We do our best to serve well-balanced Kenyan meals which mainly consist of some meat, vegetables, potatoes, rice, eggs, chapati, ugali and fruits among others. We serve three meals on weekdays and two on weekends. Clean drinking water and tea are available all day. We have simple, yet clean and comfortable accommodations. The rooms are single-gender (unless booked as private) and have 2 – 4 beds per room. When possible we have hot water showers, sometimes we have to use bucket showers where volunteers must heat the water themselves. It is not uncommon for power to go out or for water to stop flowing from the tap in our locations. This is why we ask that you keep your electronics charged and manage your water consumption carefully.

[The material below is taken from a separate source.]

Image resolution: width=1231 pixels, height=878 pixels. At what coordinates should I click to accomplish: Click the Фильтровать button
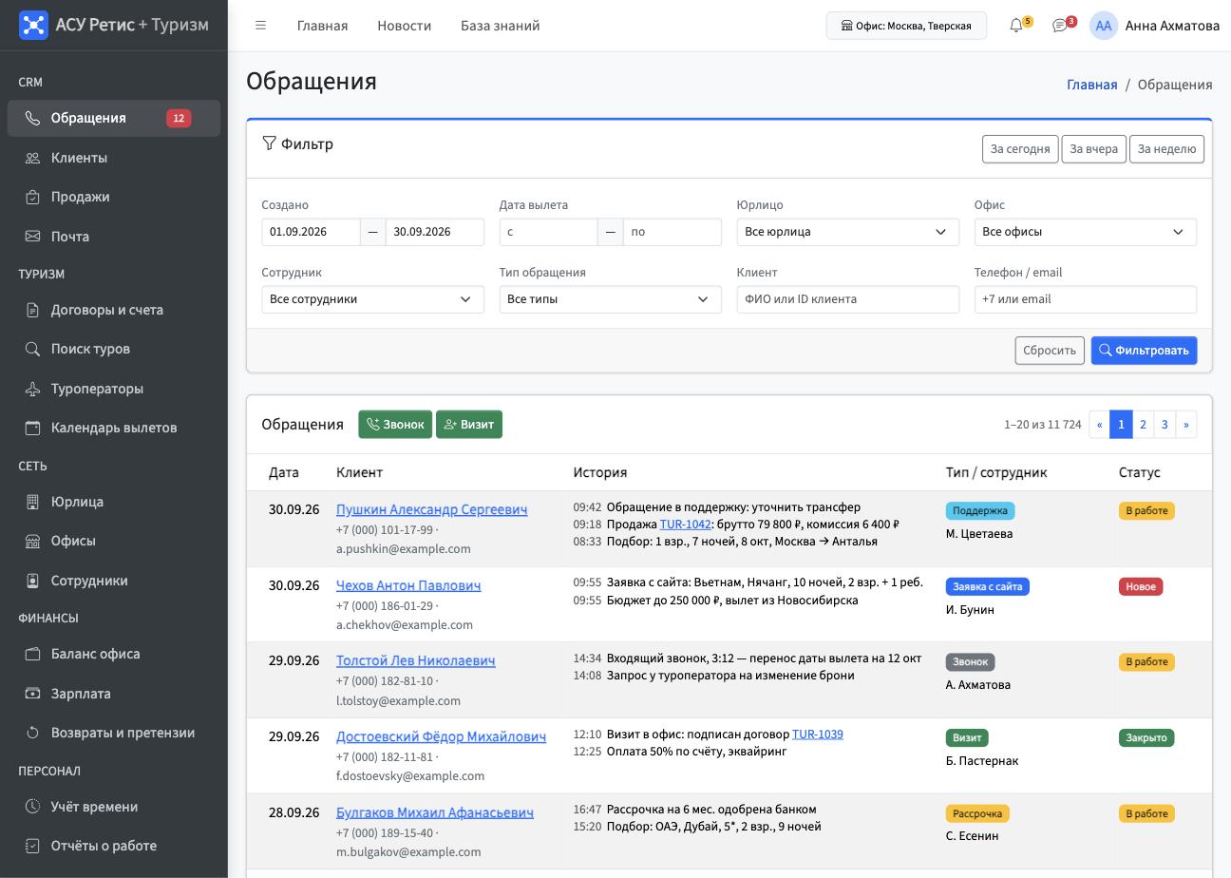pyautogui.click(x=1144, y=351)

IVI volunteer by Kenya dam

• What are the best places to visit or things to do on days off, while here? (weekend trips, local sightseeing, activities, food, etc).

On days off the participant can visit local waterfalls, local man-made dam (Ndakaini dam – where they can also view the beautiful tea farms), the fourteen falls, the elephant and the giraffe centers in Nairobi, Nairobi national park and the Bomas of Kenya (this is where we have preserved our Kenyan heritage in terms of traditional houses, music, and dances). They can do a three-day safari in the Maasai Mara National park to see the migration of the wildebeests and other animals that make up the Big 5. Nakuru national park and Naivasha hells gate and biking is another must see place while in Kenya.

• What facilities are available nearby and what can a participant expect to spend on weekly expenses here?

We have small shops and a local market with fresh produce from the area farms. Thika town is usually a 30- 45 minutes matatu ride away and volunteers can access banks, curio shops to buy souvenirs, and big supermarkets. A participant spending will be determined on the activities she/ he will undertake in the course of the week but just for local snacks and travel 25- 30 dollars/euros is more than enough (more of course if you will be travelling or making large local purchases)

• How can volunteers best contribute to their programs and their own experience?

The volunteers can best contribute to their programs by being open minded, flexible, respectful of the people and the culture, and on time for the programs. They should also be actively involved in all activities pertaining to the program at the same time being ready to learn and share their knowledge and ideas as well. If they want to bring some items (gently used clothes, books, new medical supplies, etc.) to donate to the schools, hospitals, or the community, they are more than welcome to do so. Their generosity will be greatly appreciated!